GARNETS RECORDING DEEP CRUSTAL EARTHQUAKES

Abstract

Syn-eclogite facies pseudotachylytes of the Bergen Arcs, western Norway, were formed during co-seismic faulting at a depth of 60 km during Caledonian continent collision, concurrent with fluid-induced partial eclogitization of Precambrian anorthositic granulites. The pseudotachylytes contain the high-pressure assemblage omphacite, garnet and kyanite and formed in the metastable granulites at the border of eclogitized areas. Rock volumes corresponding to outcrops of 100 m2 in area were shattered by pseudotachylytes associated with ultramylonites, cataclasites and shear zones. The granulite facies garnets, unzoned and inclusion-free away from the pseudotachylyte veins, display planar and curved fractures, brecciation and melting with decreasing distance from the veins. Sieve-textured garnet developed by the disintegration of granulite facies garnet, crystallization of eclogite facies mineral inclusions and welding together of garnet fragments.

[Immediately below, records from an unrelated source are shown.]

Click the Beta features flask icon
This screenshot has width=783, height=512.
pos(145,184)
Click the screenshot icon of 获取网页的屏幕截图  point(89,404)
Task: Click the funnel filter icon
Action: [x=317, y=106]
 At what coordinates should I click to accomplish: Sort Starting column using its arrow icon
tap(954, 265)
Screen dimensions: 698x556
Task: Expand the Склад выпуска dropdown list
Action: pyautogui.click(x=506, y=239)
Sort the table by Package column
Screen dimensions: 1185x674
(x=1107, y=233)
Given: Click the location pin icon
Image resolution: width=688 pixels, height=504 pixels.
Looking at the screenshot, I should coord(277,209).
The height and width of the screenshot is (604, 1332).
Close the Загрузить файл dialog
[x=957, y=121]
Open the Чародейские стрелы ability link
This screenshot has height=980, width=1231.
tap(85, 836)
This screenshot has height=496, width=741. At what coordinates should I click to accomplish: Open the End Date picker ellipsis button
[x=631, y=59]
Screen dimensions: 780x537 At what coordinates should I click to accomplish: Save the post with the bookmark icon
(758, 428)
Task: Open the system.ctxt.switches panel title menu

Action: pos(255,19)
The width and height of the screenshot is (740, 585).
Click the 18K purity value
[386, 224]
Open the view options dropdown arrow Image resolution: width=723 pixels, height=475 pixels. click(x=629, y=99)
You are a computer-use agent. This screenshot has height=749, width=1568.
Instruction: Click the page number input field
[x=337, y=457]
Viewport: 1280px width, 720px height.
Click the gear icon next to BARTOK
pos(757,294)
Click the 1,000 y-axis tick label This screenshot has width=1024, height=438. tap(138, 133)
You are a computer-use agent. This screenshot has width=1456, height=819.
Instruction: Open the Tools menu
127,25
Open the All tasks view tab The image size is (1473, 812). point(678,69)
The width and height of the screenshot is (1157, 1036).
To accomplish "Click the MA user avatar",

Fractured granulite facies garnets trend to more almandine-rich compositions, with variable grossular contents. In the pseudotachylyte veins, a second generation of minute (10–200 μm) euhedral or dendritic garnets has a higher ratio than the granulite facies garnet and a wide range in grossular content (Grs11-Grs89), suggesting rapid growth and cooling. Fracturing of garnet and its preferential disappearance in the pseudotachylyte show that garnet has a relatively low fracture toughness. Seismic faulting caused enhanced reaction rates during ongoing fluid-induced eclogitization of the deep crust by increasing the surface to volume ratio of garnet and its dislocation density. The sudden volume reduction associated with eclogitization of metastable crust may have nucleated further faulting and pseudotachylyte formation.